What this task involves: Exact wording is needed for every line from the one holding "Image resolution: width=788" to the end of the records below; write those lines out and omit the pictures.

+++ Supplied records

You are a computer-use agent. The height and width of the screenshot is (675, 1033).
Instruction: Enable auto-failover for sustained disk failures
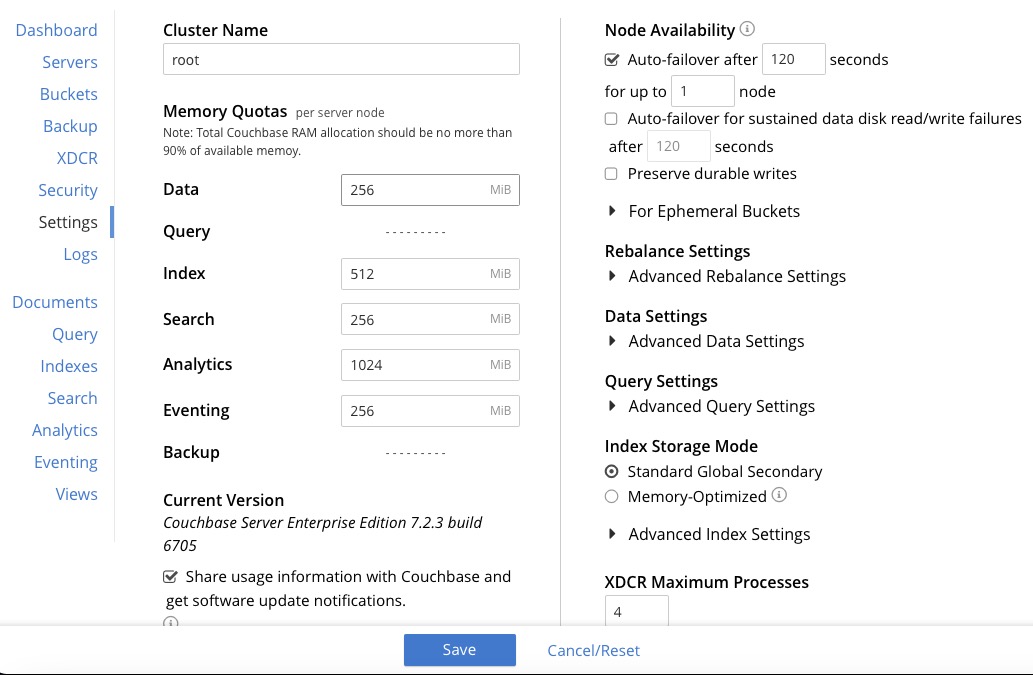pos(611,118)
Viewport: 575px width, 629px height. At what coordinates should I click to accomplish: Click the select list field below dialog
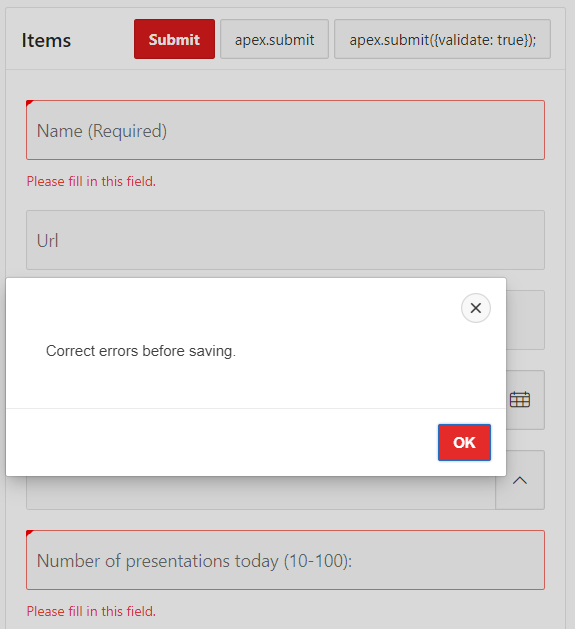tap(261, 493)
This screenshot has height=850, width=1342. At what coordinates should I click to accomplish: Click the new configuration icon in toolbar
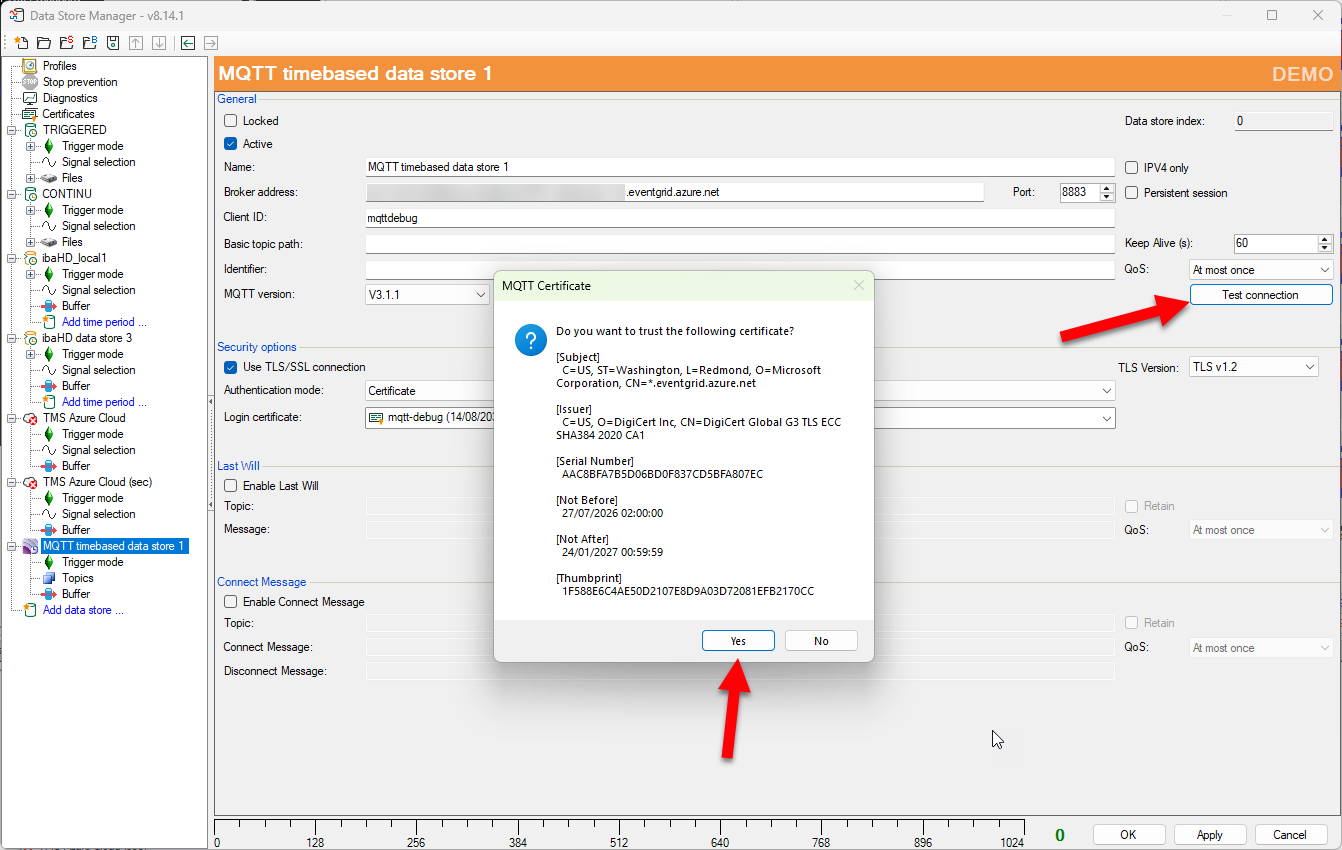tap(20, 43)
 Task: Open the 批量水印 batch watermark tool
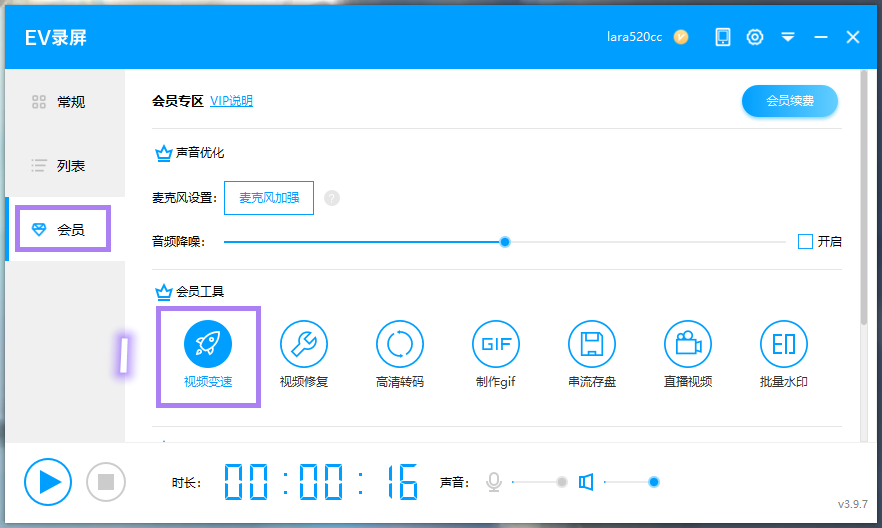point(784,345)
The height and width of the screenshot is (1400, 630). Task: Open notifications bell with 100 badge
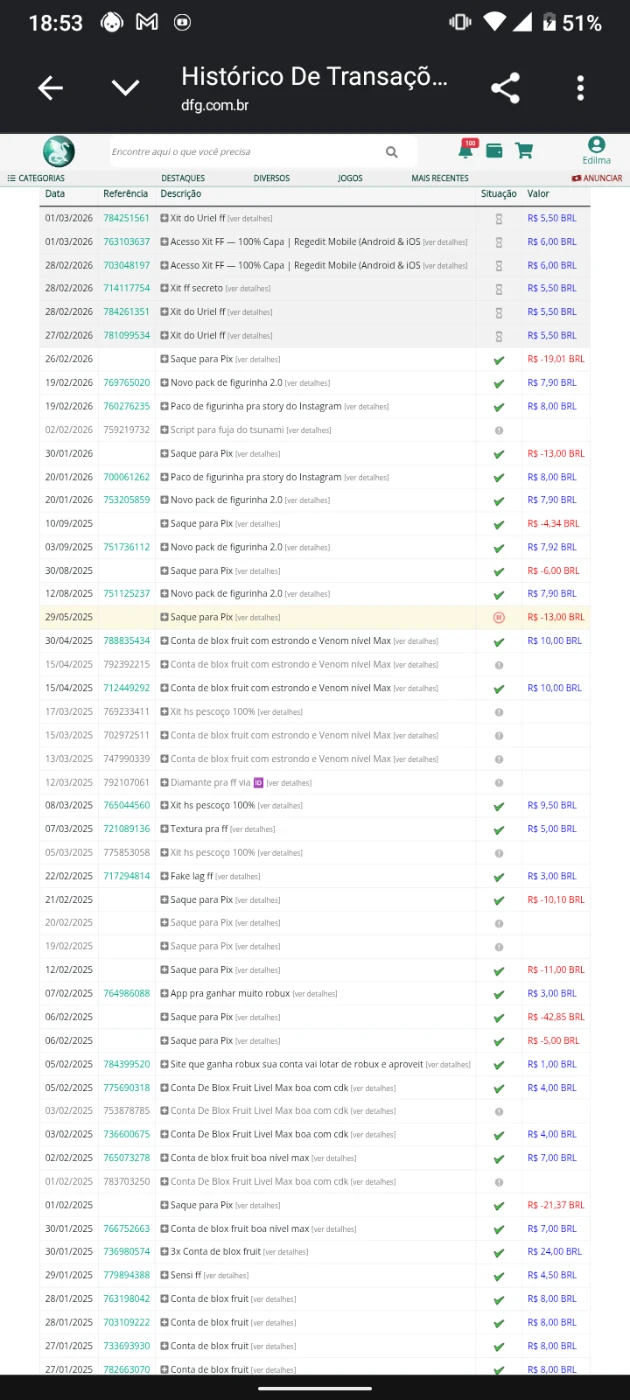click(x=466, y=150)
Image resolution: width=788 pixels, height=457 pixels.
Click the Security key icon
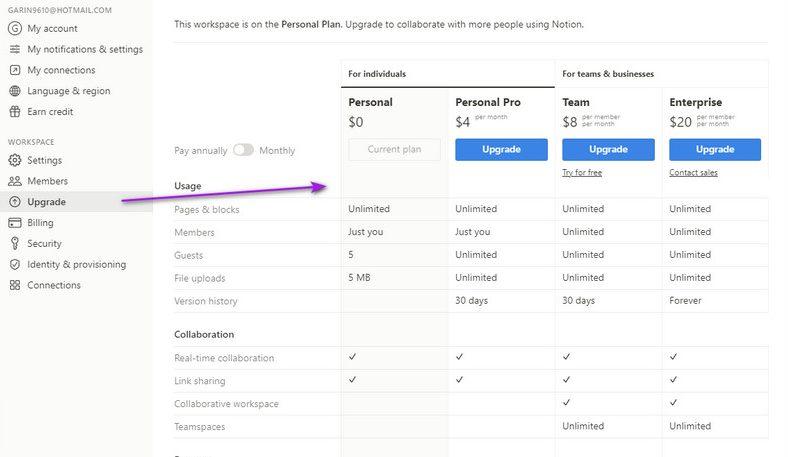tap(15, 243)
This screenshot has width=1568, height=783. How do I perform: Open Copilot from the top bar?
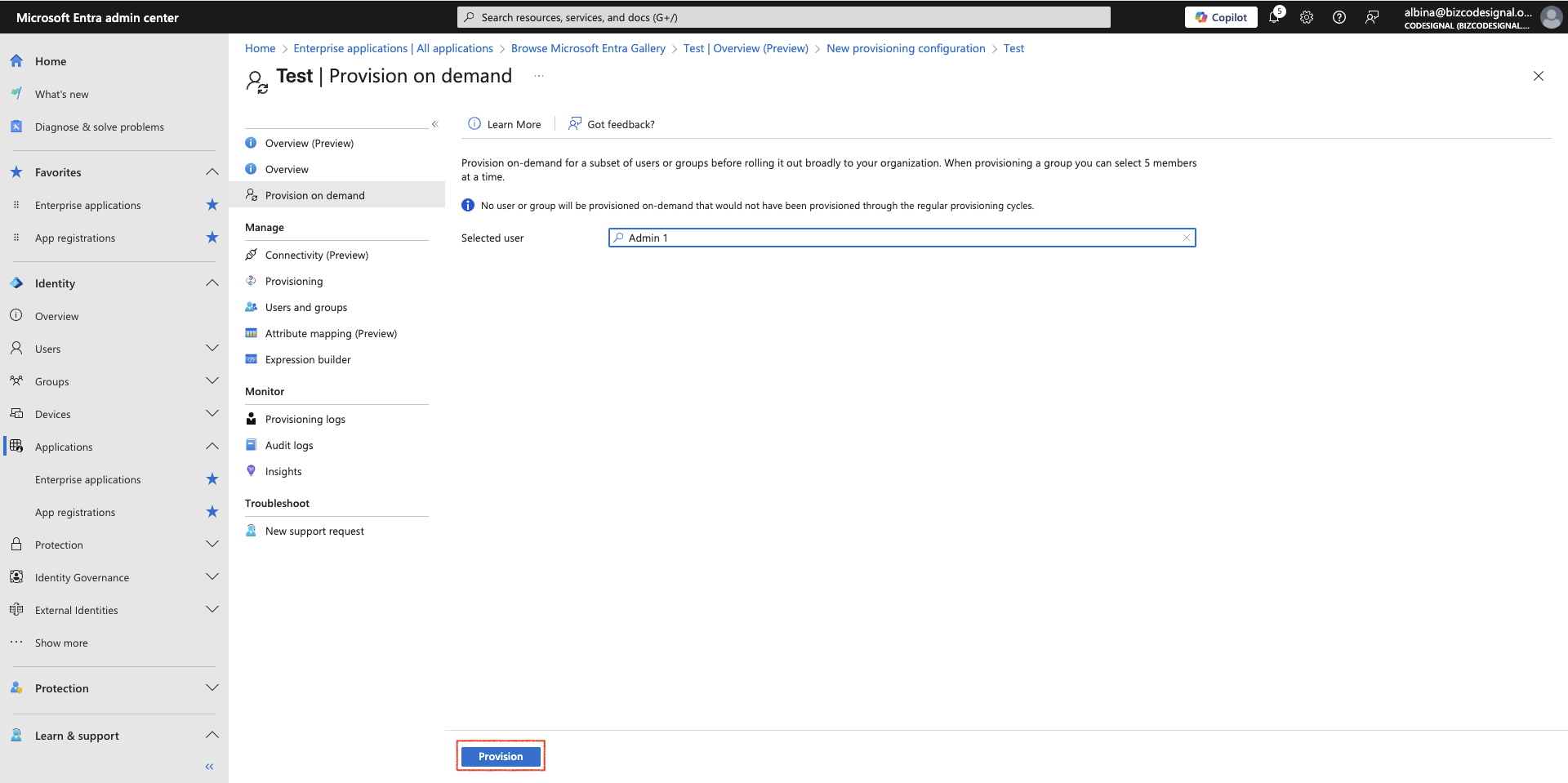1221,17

++++++

Answer to this problem:
Image resolution: width=788 pixels, height=457 pixels.
Click the Security key icon
tap(15, 243)
This screenshot has width=1568, height=783. How do I perform: Open Copilot from the top bar?
1221,17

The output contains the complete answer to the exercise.